I have just finished watching the ABC movie, “Have No Fear: The Life of Pope John Paul II.” Perhaps a more fitting title would have been “Have No Fear: It’s Almost Over.” Dry and quick, the movie is essentially a slide-show of the late Pontiff’s life, with small clips of his childhood quickly and arbitrarily jumping to his years under Nazi rule (take your eyes off the screen for more than a moment and you’ll miss it), then under Communist rule, than serving as Pope for the last hour. This rapidity make the closing montage of the film look silly.
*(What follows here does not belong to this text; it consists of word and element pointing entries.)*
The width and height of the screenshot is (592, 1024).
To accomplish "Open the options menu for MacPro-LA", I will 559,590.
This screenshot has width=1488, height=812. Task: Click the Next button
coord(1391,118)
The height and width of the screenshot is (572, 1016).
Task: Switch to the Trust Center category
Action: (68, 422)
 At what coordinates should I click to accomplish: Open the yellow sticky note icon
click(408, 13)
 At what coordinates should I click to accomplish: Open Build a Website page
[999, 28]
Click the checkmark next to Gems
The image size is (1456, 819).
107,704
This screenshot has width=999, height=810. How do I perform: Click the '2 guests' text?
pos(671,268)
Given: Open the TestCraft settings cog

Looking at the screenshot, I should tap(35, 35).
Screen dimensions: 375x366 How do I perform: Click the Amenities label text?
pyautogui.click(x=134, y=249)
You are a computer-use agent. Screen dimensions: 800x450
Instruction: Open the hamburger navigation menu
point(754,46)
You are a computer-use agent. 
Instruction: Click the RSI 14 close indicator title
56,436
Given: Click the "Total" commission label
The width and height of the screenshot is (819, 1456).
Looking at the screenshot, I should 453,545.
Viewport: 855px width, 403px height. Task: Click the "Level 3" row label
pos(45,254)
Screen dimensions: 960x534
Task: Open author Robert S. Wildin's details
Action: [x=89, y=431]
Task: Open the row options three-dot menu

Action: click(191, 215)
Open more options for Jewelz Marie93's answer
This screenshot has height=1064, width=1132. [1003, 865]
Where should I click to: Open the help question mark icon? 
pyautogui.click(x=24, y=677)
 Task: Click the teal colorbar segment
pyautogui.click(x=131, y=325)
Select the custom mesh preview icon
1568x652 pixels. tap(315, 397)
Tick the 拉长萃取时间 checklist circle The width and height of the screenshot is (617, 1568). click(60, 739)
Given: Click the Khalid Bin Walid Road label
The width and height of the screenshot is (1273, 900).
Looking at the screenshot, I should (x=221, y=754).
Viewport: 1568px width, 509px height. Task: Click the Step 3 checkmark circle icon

Unlike such arguably good biopic films like NBC’s “Hitler,” (or the more recent German film, Der Untergang) HBO’s “Warm Springs” (about how a younger FDR deals with polio), or A&E’s “The Crossing” (about the famous battle of Trenton by Washington) which chose specific moments in the protagonists life in order to provide some perspective and humanity to its famous subjects, “Have No Fear” offer little in the way of perspective and thus suffers from the same problem A&E’s film about "Napoleon" suffered from: trying to do too much in too little time.
The problem is not Thomas Kretschmann, the German actor who played the title character, or even some of the sanctimonious inaccuracies (I don’t belief there is any evidence to suggest that the Pope threatened to resign his office if the Soviet Union invades Poland and if he truly reacted to the sex scandal the way the film portrays, it would have behooved him to be more public about it), but the fact that film lacked all of the depth and feel of a good film. In the end, you learn little about the character of this remarkable man and this is a tremendous pity. The life of the late Pope is so full of drama and danger, it is hard to imagine a movie making it boring and yet it does precisely that. Indeed, this is perhaps the only movie I have ever seen in which the film character actually seems more distant and impersonal than the real person whom he is portraying.
John Paul II was a great man who did great things and led an extraordinary life. On Sunday, Jon Voight will star in "Pope John Paul II" on NBC. I will probably see it if I have time but allow me to posit an early review: it was better than this one.